The strongest person I know. She switches teams because she thinks it's unfair that someone else is spending more time in a more dangerous environment. She drives head on to infectious disease not knowing what was ahead.
I have no clue what is going through her head. Somehow she fights through all the stress and anxiety. It's like deep inside she knows that she will come out at the end of the tunnel a stronger woman. And why shouldn't she? That's all she knows. That's what she works so hard for.

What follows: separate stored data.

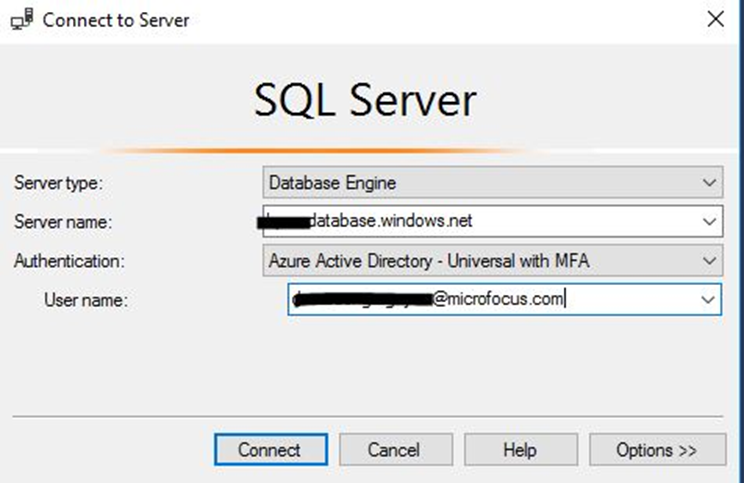Open the User name dropdown arrow
The width and height of the screenshot is (744, 483).
(708, 299)
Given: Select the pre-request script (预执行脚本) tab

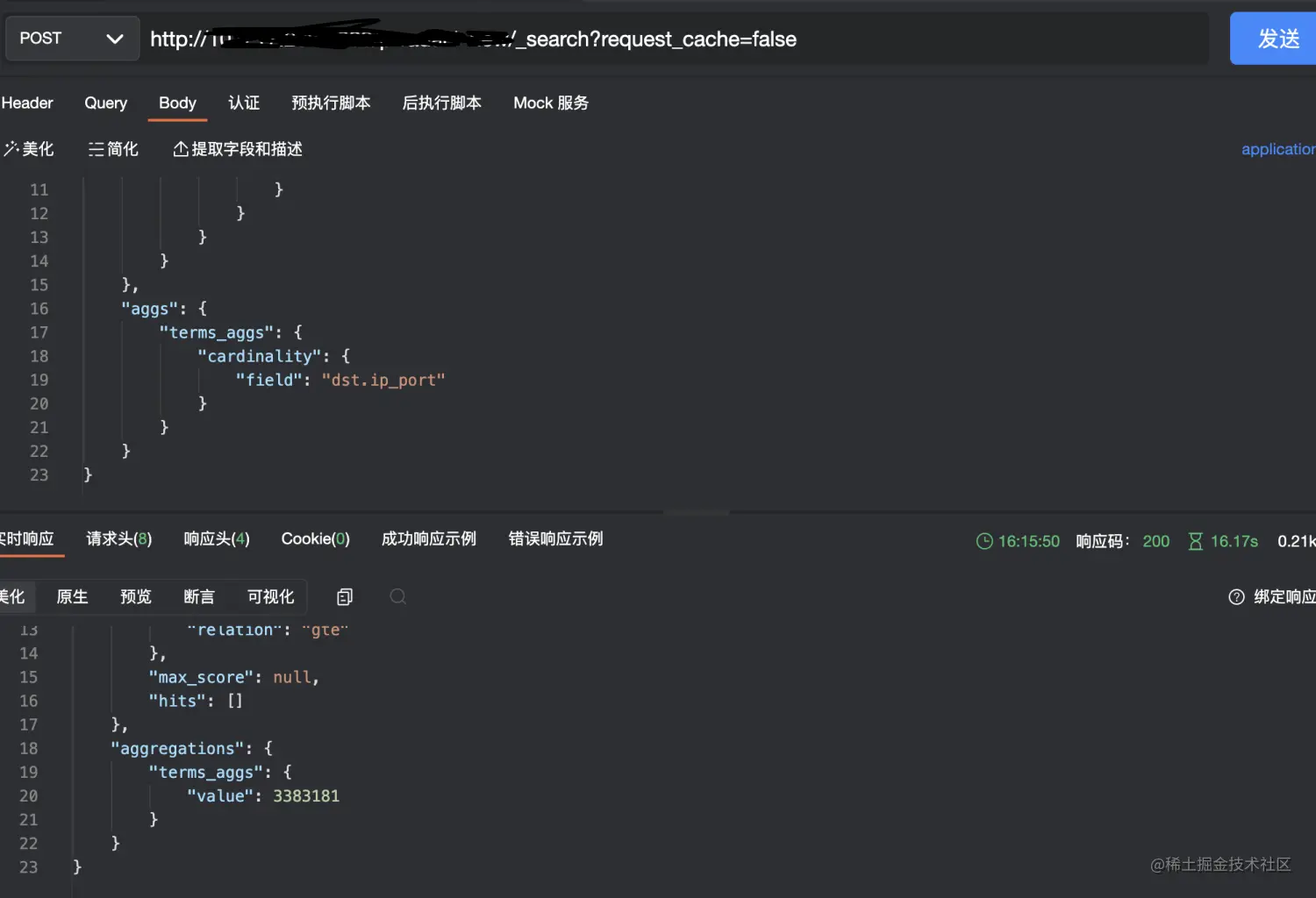Looking at the screenshot, I should [331, 103].
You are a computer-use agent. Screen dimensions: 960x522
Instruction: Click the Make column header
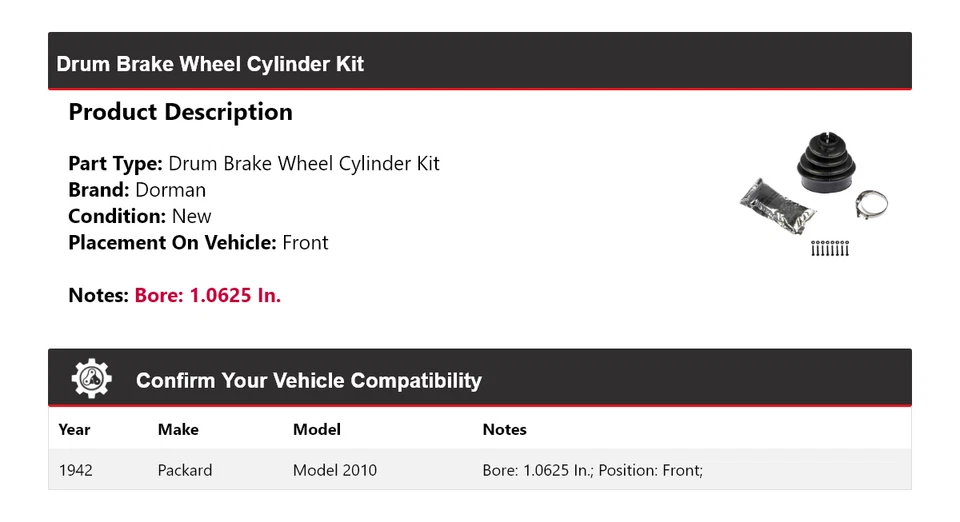(178, 429)
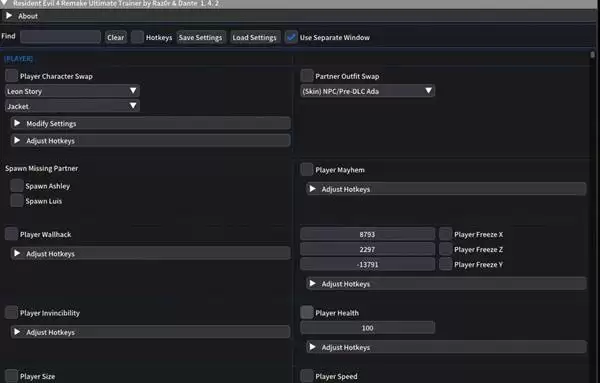Toggle Player Freeze X checkbox
The image size is (600, 383).
click(445, 234)
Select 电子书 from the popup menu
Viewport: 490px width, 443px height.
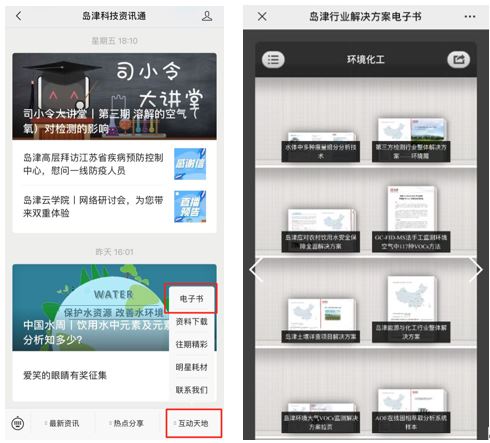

Even before this period of COVID-19, I couldn't comprehend how emotionally draining her work is. And I still can't and I don't think many can. Sometimes it's difficult often to mentally handle personal problems; she's dealing with all her problems plus many many strangers every day. And to her friends in the hospital whoever thinks "Wow, Matt is super quiet", most of the time, I'm just in awe of all of you (or I completely lost understanding five minutes ago).
And if all that wasn't enough, Vivian continuously pushes me to be better. Though she has been discouraged by my lack of cooking habits, she hasn't given up.
Being strong doesn't mean she doesn't get her rest though. She sleeps like a rock when the stress dies down. Yeah, she can be messy; leaving socks here and there. But isn't that excusable because of everything else she takes on? (Vivian, this is not making it okay to leave socks everywhere!)
People often wonder how I can be so optimistic about people during these times. In addition to those around me in my life, Vivian makes that easy (whether that be a good thing, I'll let you decide).
I wrote this mainly to think out what I've been feeling because I'm often terrible at expressing my emotions verbally. "Writing is refined thinking". I also don't want to forget some intimate details that will be easily lost in what I expect to be an extraordinary life with Vivian. Also, Vivian deserves praise!